In her profile from Season 3 of the PBS series “Art: 21,” she’d said something about the elevated perspective she often chooses for her paintings, one that’s from a high vantage point looking down. She related it to the views she regularly encounters in the hills surrounding their ranch in Galisteo, New Mexico.
As the Modern states it, Rothenberg’s legacy is “introducing imagery into minimalist abstraction and bringing a new sensitivity to figuration,” so it might be said she’s not so much painting what she has seen as what she would like to see. Even before moving to New Mexico, while still living in New York in 1988, she described wanting to make use of some sort of “anti-gravity device” in her paintings; how she wanted to reference a kind of multiple view and make images that are more about the space around the subject than they are about the subject in the space.

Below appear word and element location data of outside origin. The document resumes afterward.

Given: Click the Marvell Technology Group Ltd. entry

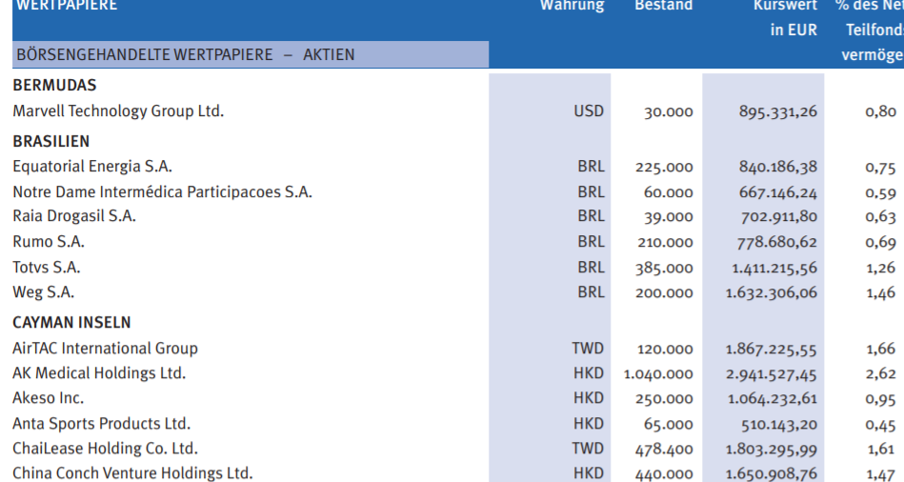Looking at the screenshot, I should [118, 111].
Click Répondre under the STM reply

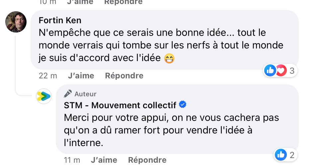coord(147,160)
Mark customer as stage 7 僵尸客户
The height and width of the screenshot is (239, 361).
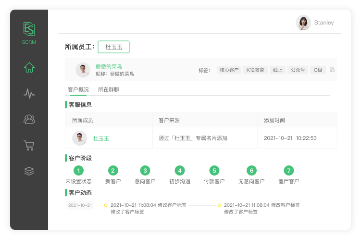click(288, 170)
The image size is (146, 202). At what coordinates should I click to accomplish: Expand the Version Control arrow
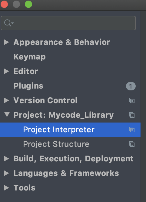pos(6,100)
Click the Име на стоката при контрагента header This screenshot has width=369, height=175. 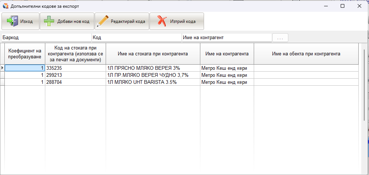click(x=153, y=54)
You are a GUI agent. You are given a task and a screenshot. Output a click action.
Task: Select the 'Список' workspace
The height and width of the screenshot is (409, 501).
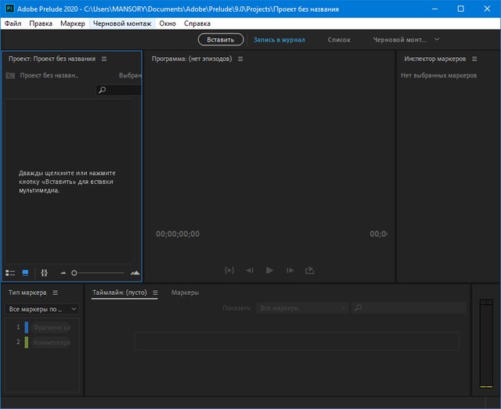[x=339, y=39]
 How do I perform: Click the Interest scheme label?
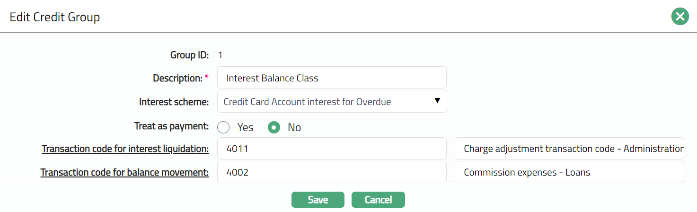pyautogui.click(x=174, y=102)
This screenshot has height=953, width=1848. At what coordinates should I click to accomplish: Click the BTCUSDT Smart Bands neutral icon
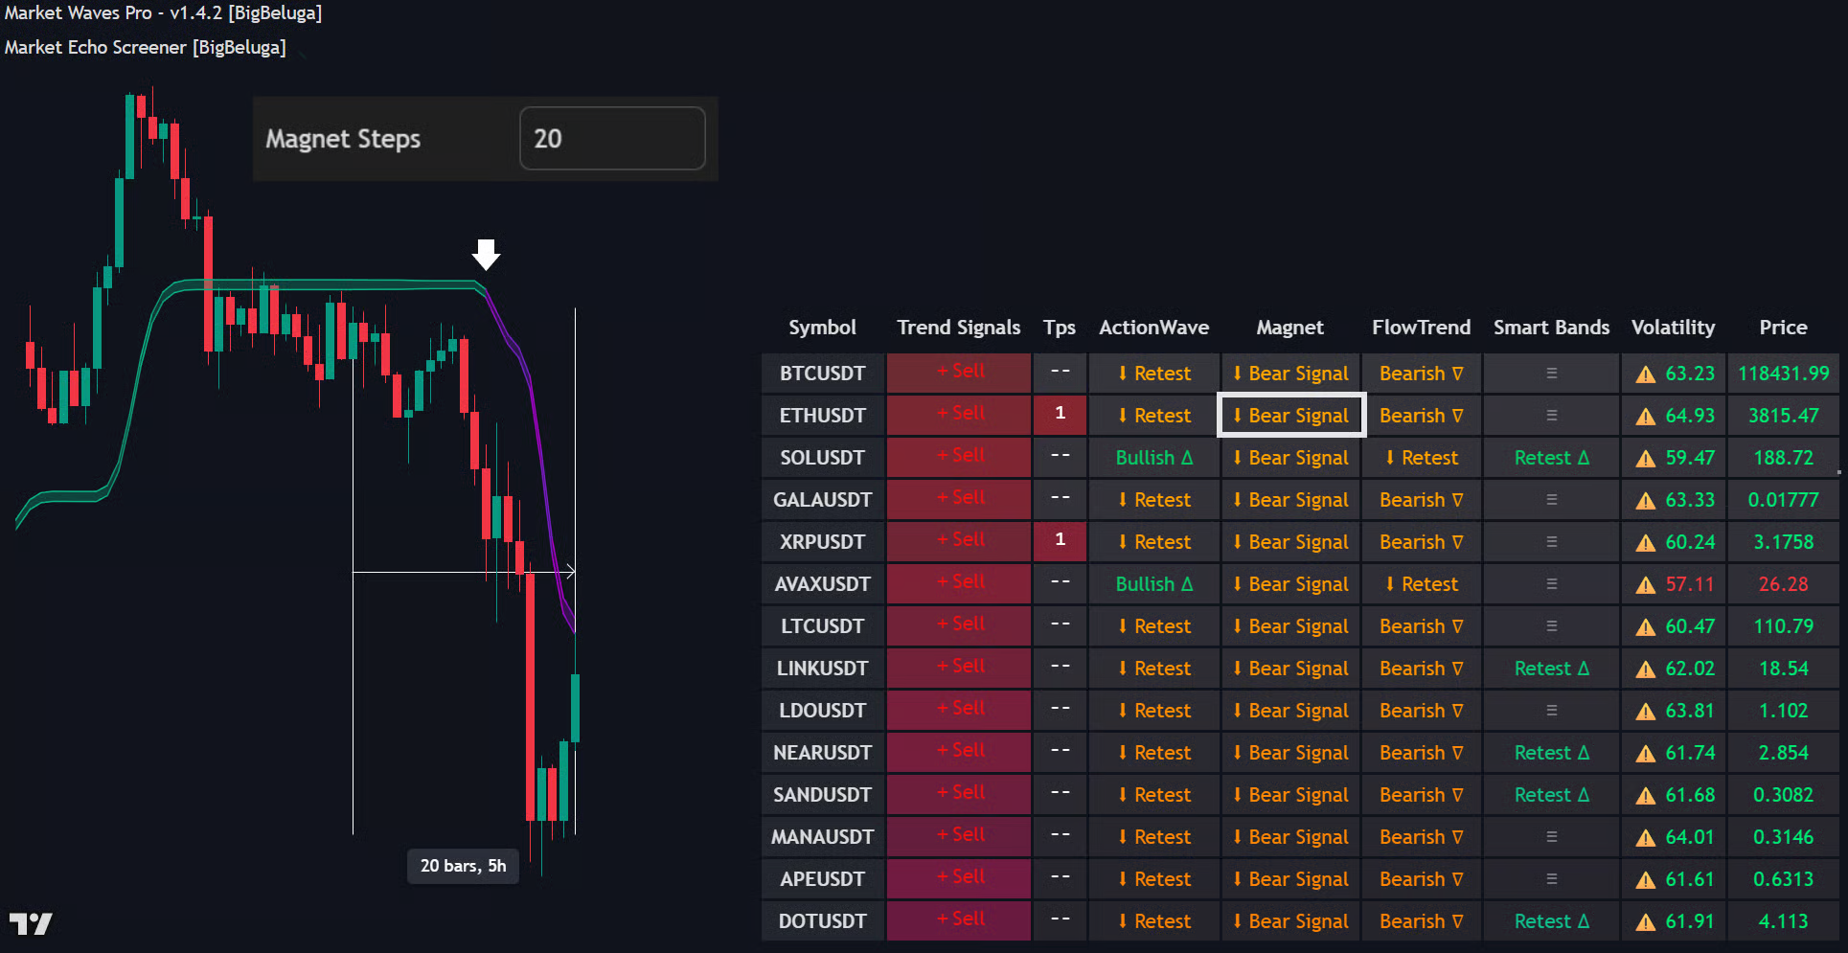tap(1551, 374)
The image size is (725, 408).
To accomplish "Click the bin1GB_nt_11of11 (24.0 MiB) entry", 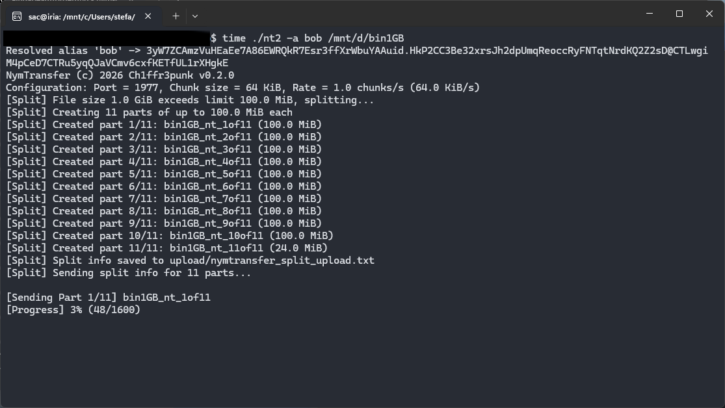I will click(249, 248).
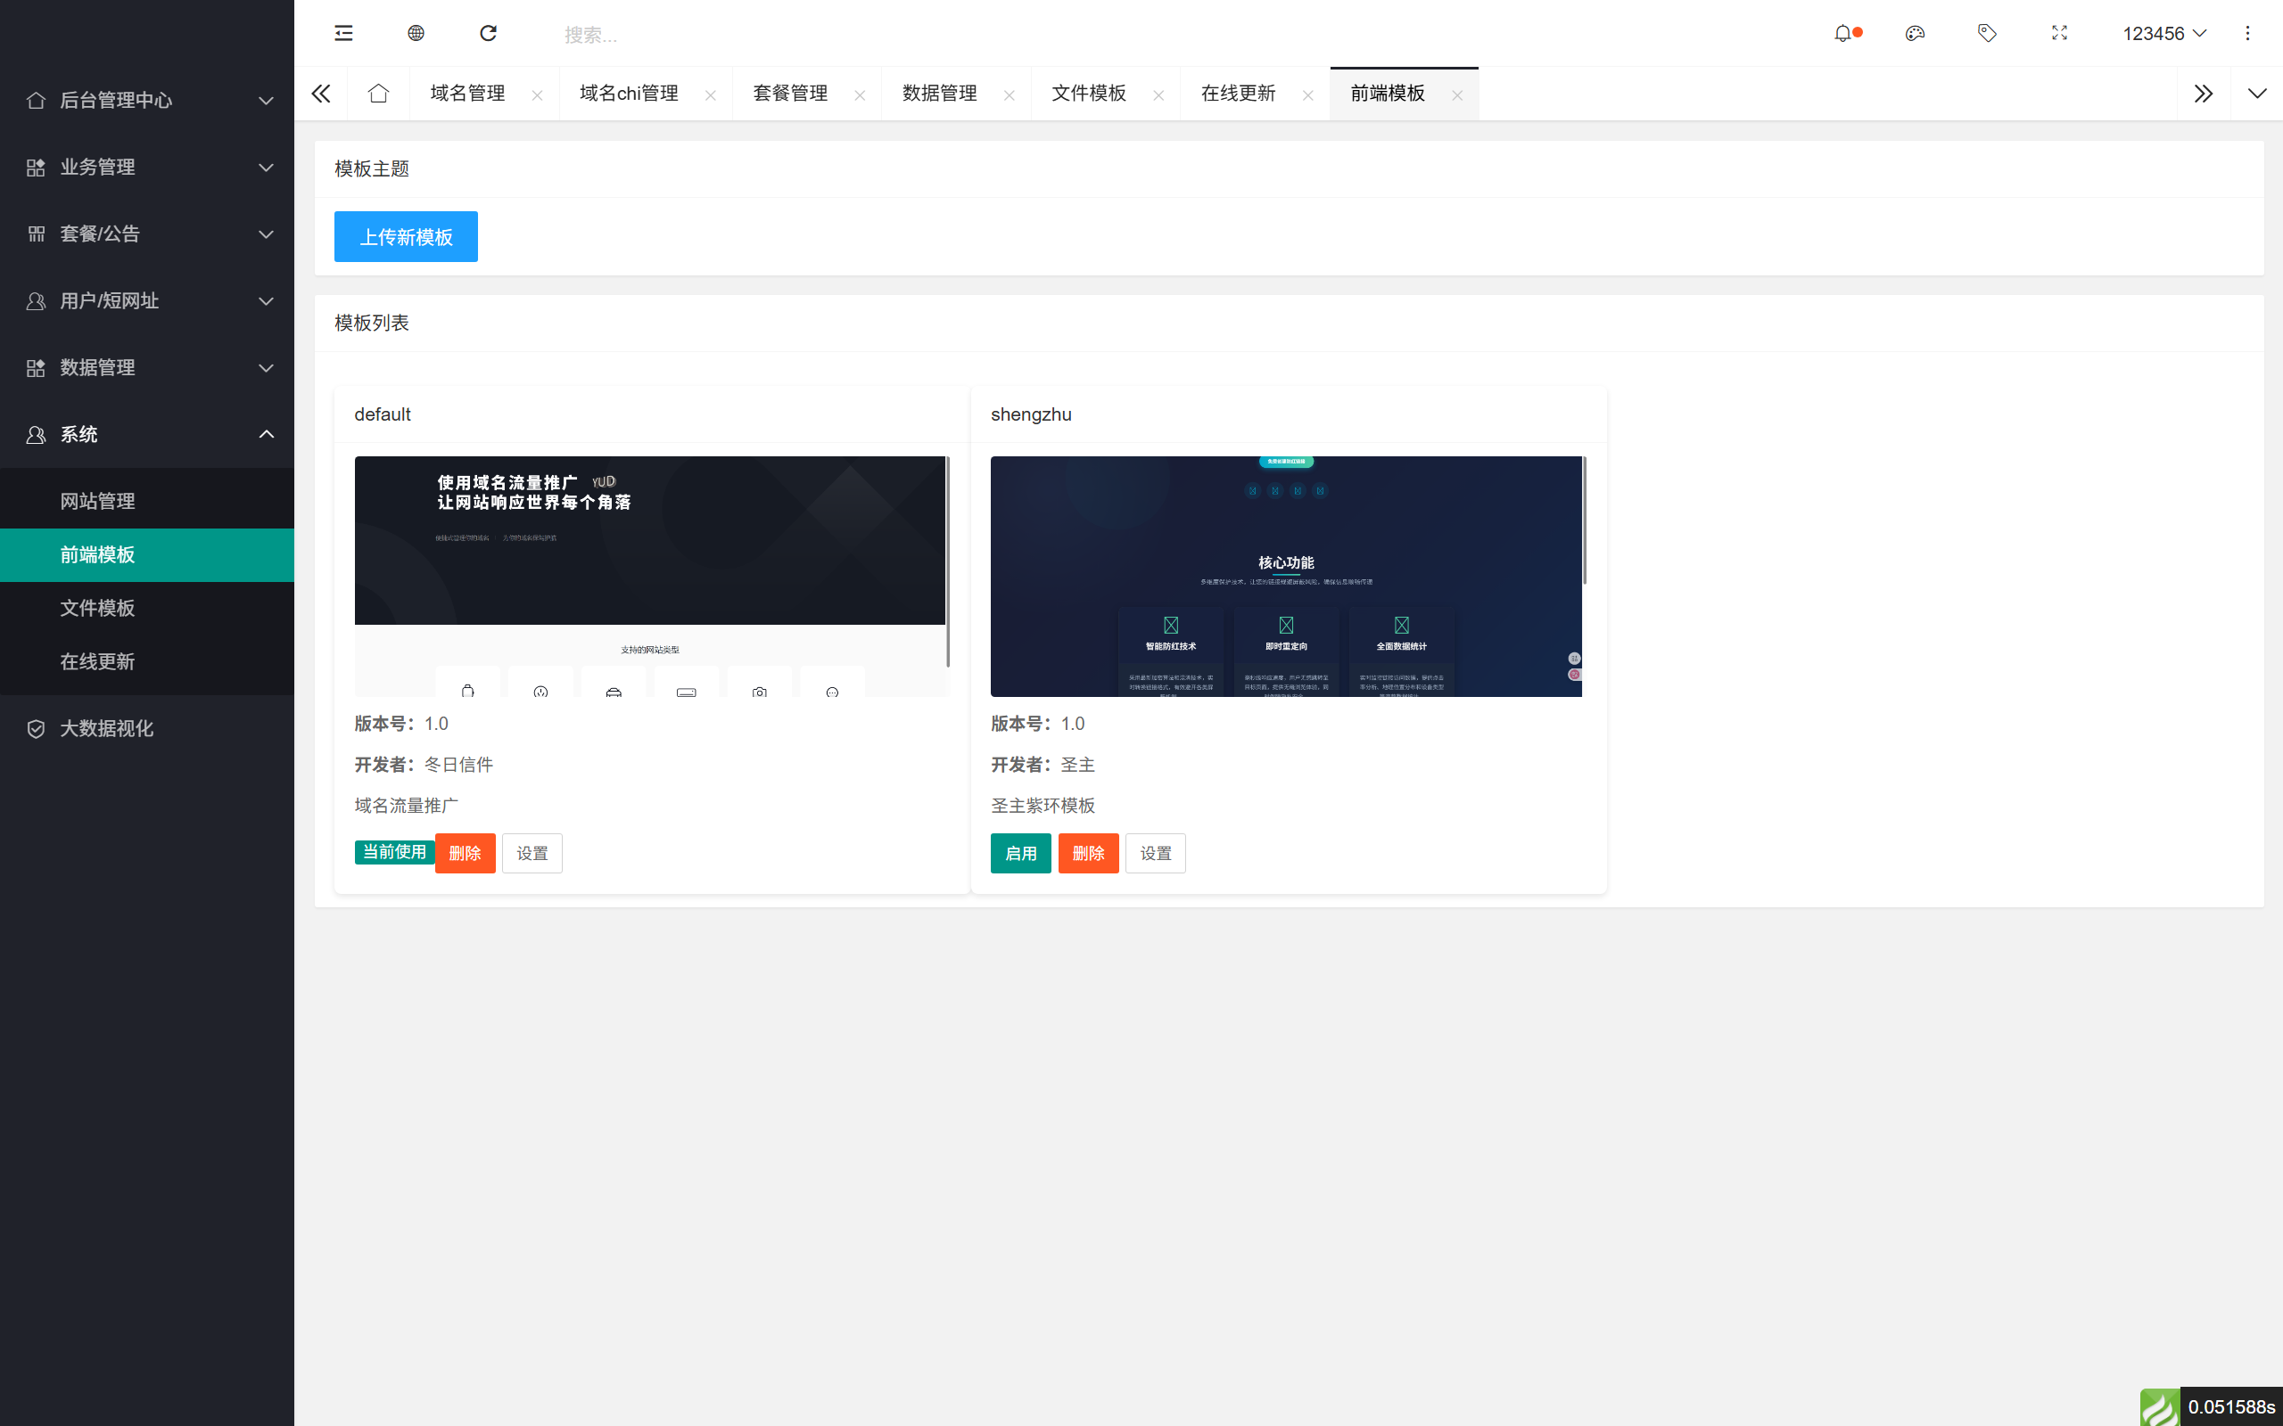Click the tag icon in the header
This screenshot has width=2283, height=1426.
pyautogui.click(x=1987, y=33)
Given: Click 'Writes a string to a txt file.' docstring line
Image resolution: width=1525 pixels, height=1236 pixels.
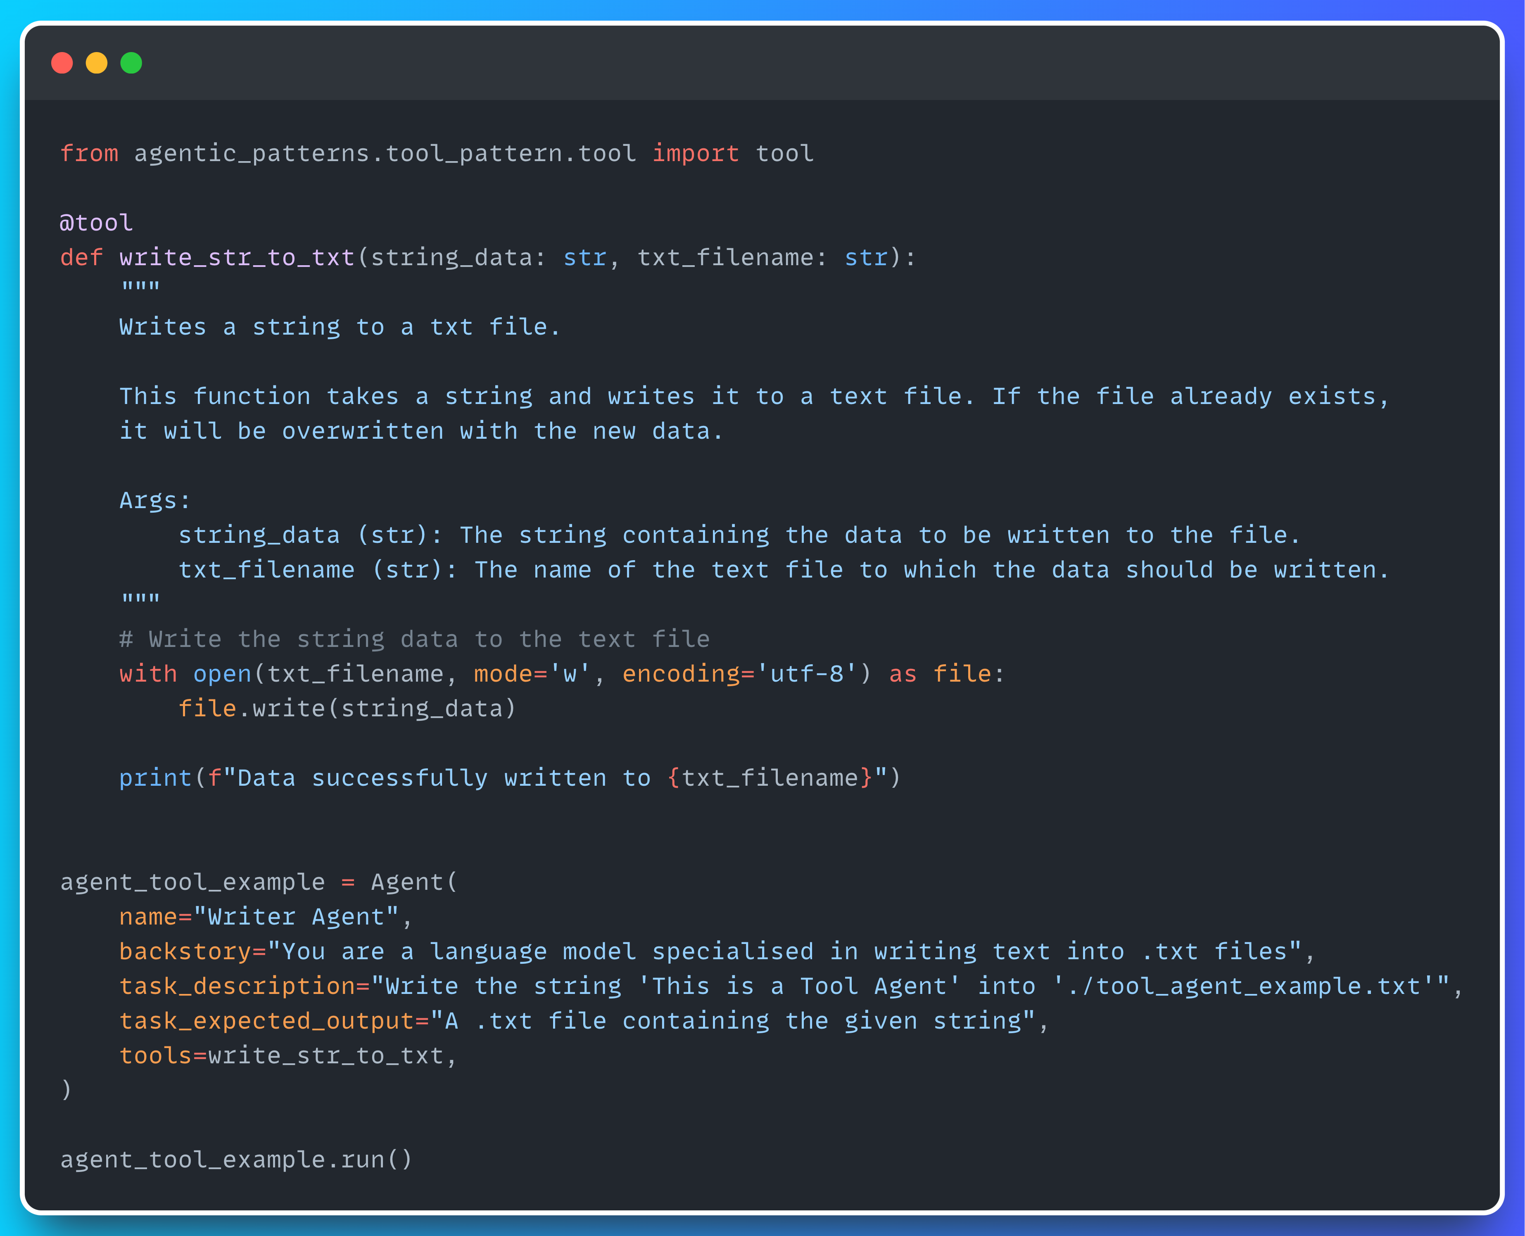Looking at the screenshot, I should (x=340, y=327).
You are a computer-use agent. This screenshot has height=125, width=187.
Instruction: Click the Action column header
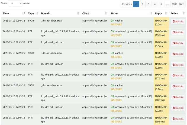(x=174, y=13)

Begun in the late 1970s, Rothenberg’s horse series (which she called her “Jasper Johns’ flag,” a vehicle in which she had no personal interest but upon which she might enjoy a long ride) was already beginning to reveal something of what she would come to call “frozen motion.” The artist commented on the bisected, galloping horse in Cabin Fever (1976), the earliest painting in the show, saying, “I was fascinated that a simple line could stop an image; hold it in place.” And Rothenberg’s preoccupation with kinetics is what the Modern proposes to explore in the 25 paintings of Moving in Place.
As evidenced by White Deer (1999-2001), it seems the artist eventually found her anti-gravity device. In the work, the artist and her dog, in red, stand still in the middle of a stampede, painted as if viewed from above.
Such levitation may have been birthed in Ghost Rug (1994), painted from Rothenberg’s experience of her mother’s dying moments. For the exhibition, she wrote, “As she laid there her eyes roamed around the room. She was very peaceful. Her eyes just kept circling around the room, around the walls, over the ceiling. I’m not sure what she was seeing.”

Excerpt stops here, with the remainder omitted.